»»
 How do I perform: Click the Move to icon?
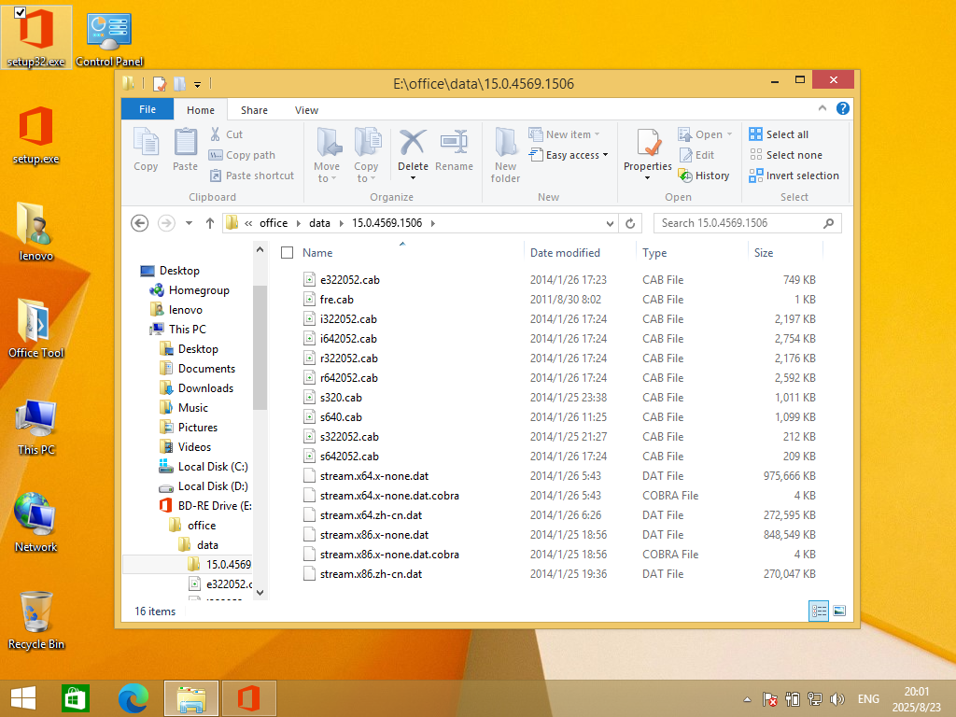[x=327, y=145]
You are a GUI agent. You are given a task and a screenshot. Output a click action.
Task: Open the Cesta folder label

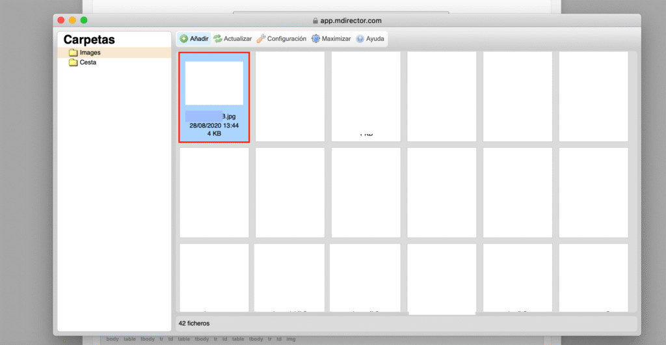tap(88, 62)
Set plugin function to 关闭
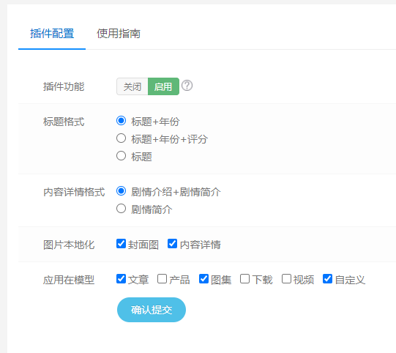 pyautogui.click(x=132, y=86)
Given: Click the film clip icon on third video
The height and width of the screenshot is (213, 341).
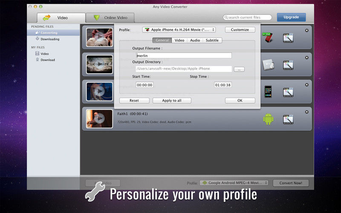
««
Problem statement:
Word for word, print all of the data; skip the pictures.

Exercise output:
 How do I perform: Click the Move to icon?
[x=327, y=145]
You are a GUI agent. You are given a task and a screenshot. Output a click action.
Task: Open the Cesta folder label

tap(88, 62)
Set plugin function to 关闭
 pyautogui.click(x=132, y=86)
Given: Click the film clip icon on third video
The height and width of the screenshot is (213, 341).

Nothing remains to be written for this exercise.